MemberWhat it gives you
componentInstanceThe live component object — read signals, call methods, set inputs.
nativeElementThe root DOM node, for plain DOM queries and assertions.
debugElementA wrapper with query(By.css(...)) and Angular-aware traversal.
detectChanges()Runs a change detection pass so the template reflects new state.
whenStable()A promise that resolves once pending async tasks settle.

A freshly created fixture has not rendered yet. Call fixture.detectChanges() before asserting on the DOM, or you will query an empty template.
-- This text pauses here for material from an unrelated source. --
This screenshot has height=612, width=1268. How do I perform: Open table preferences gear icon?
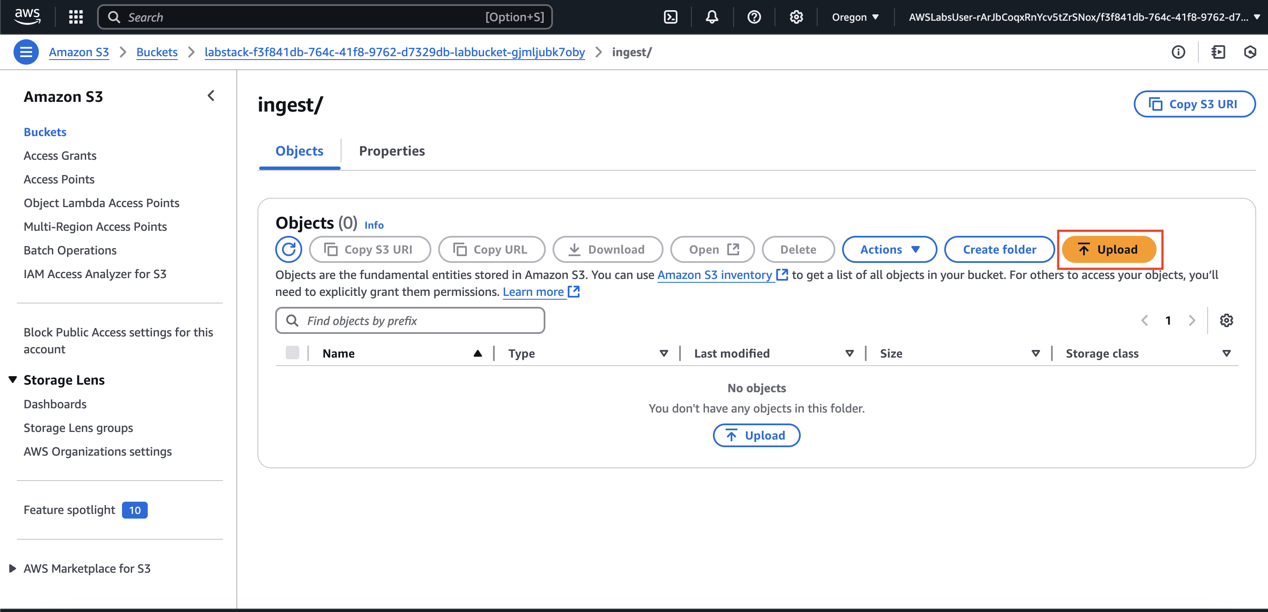pos(1226,320)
The first call also runs ngOnInit.

Change detection in tests

Outside of zone.js, TestBed does not automatically re-render when state changes — you decide exactly when a render happens by calling detectChanges(). This determinism makes tests predictable: you mutate state, you call detectChanges(), then you assert.

If you prefer the framework to handle it, enable automatic change detection. With zoneless or signal-based components this is increasingly common:

import { provideExperimentalZonelessChangeDetection } from '@angular/core';

TestBed.configureTestingModule({
  imports: [CounterComponent],
  providers: [provideExperimentalZonelessChangeDetection()],
});

Setting a signal input via fixture.componentRef.setInput('value', 42) followed by fixture.detectChanges() is the canonical way to drive an input-bound component through its states.

Output:

CounterComponent
  ✓ renders the initial count
  ✓ increments when the button is clicked

Test Suites: 1 passed, 1 total
Tests:       2 passed, 2 total

Best Practices

  • Configure the smallest possible testing module — import only what the unit under test actually needs, and stub everything else.
  • Put standalone components in imports; reserve declarations for legacy NgModule-based code.
  • Call fixture.detectChanges() after every state change you want reflected in the DOM, and once before your first DOM assertion.
  • Prefer useValue/useClass test doubles over the real service to keep tests fast and deterministic.
  • Use fixture.componentRef.setInput() to set inputs rather than assigning to the component instance directly, so input transforms and signal inputs behave correctly.
  • Reach for debugElement.query(By.css(...)) over raw querySelector when you need Angular-aware DOM traversal.